** START OF DATA SHOWN **
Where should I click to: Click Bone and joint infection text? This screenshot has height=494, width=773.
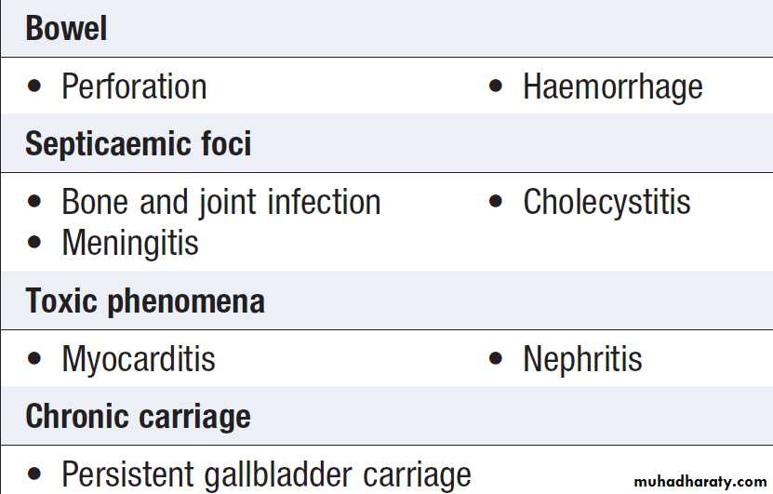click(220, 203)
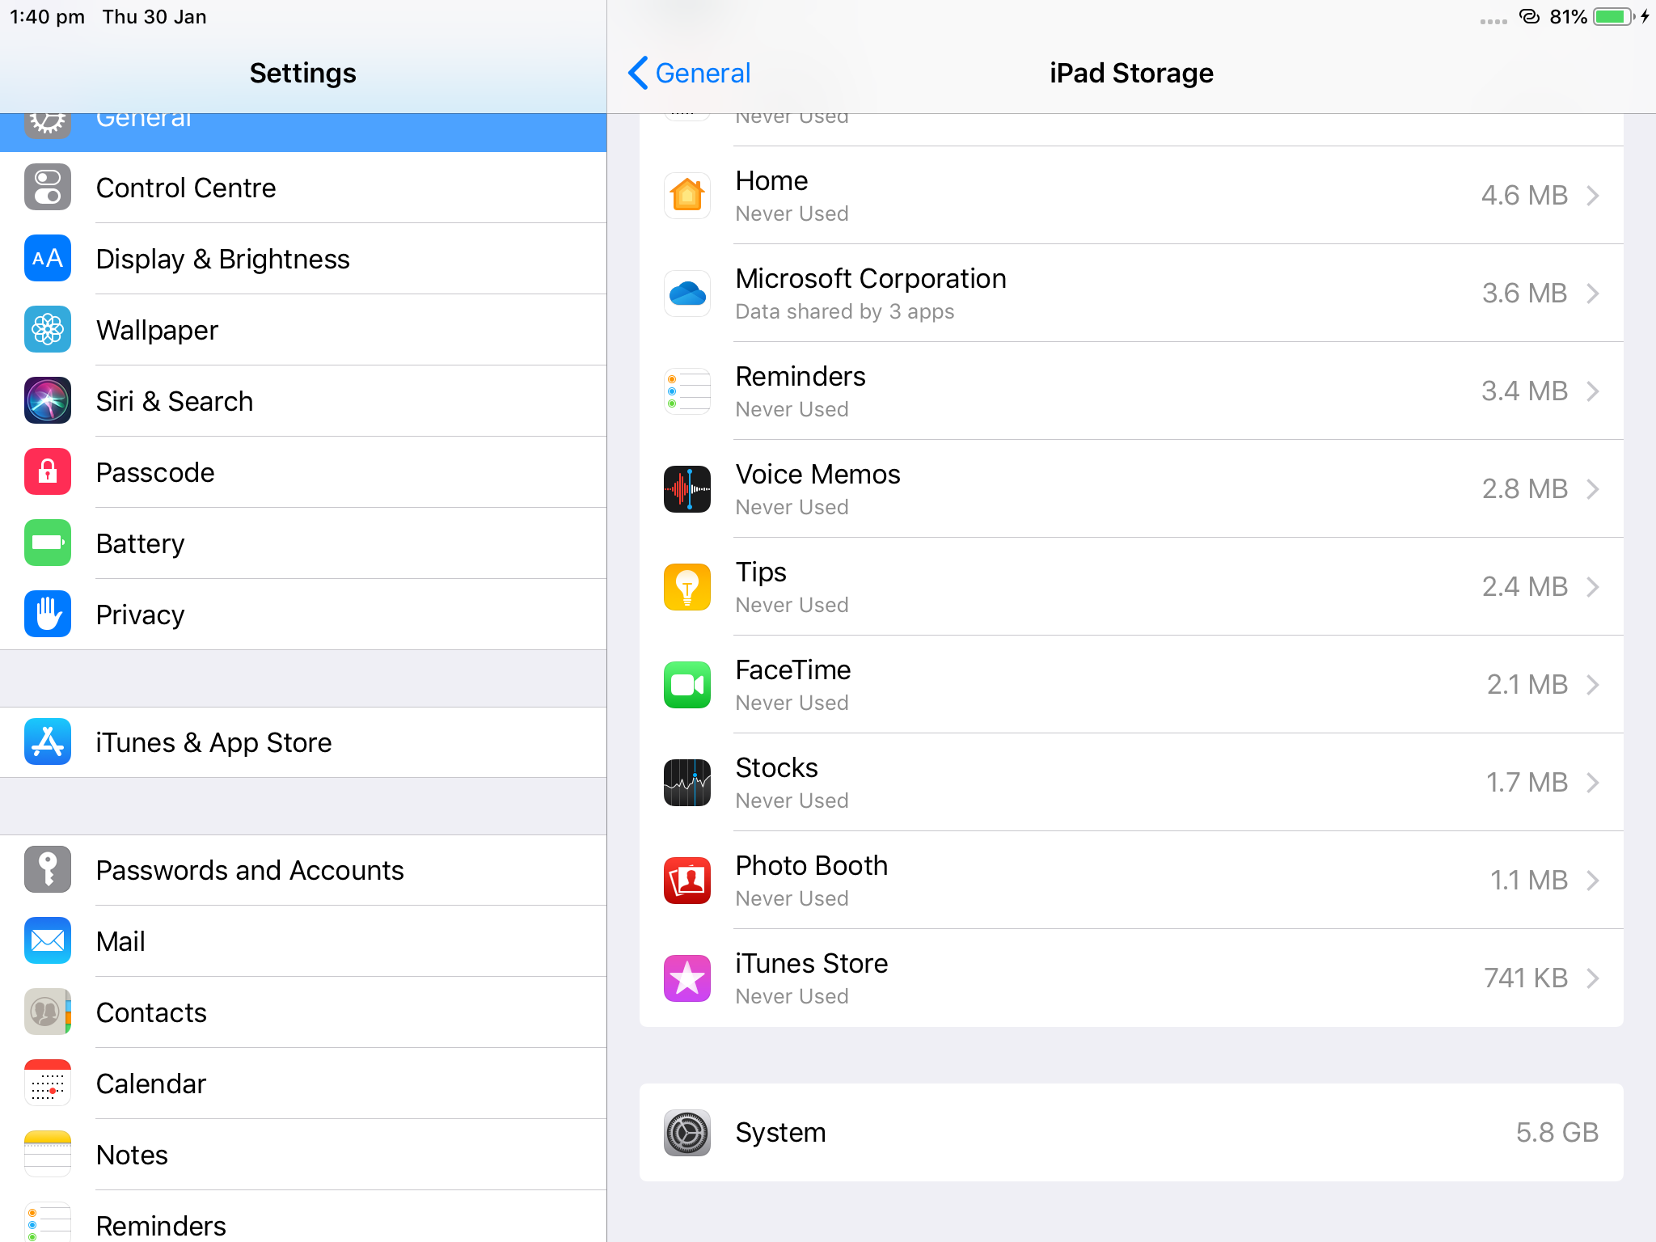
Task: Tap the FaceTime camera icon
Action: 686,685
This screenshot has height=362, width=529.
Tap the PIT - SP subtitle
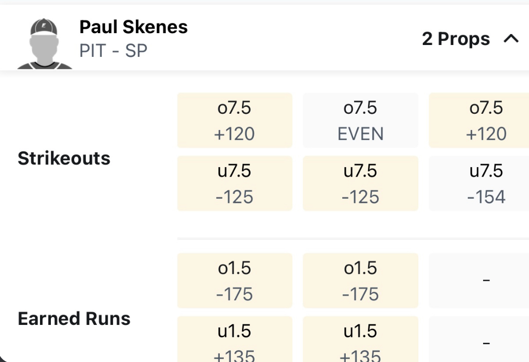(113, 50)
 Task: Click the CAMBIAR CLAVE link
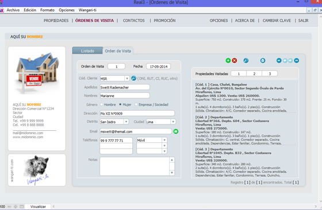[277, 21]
** END OF DATA SHOWN **
** START OF DATA SHOWN **
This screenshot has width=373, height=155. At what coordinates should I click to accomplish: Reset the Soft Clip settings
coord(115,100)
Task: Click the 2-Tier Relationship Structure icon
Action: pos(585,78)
** END OF DATA SHOWN **
- REQUIRED TASK: Quote the lines exactly, beginning with the line containing "This screenshot has width=373, height=155." and ending with the line containing "Action: pos(585,78)".

- ANSWER:
This screenshot has width=373, height=155. At what coordinates should I click to accomplish: Reset the Soft Clip settings
coord(115,100)
Task: Click the 2-Tier Relationship Structure icon
Action: pos(585,78)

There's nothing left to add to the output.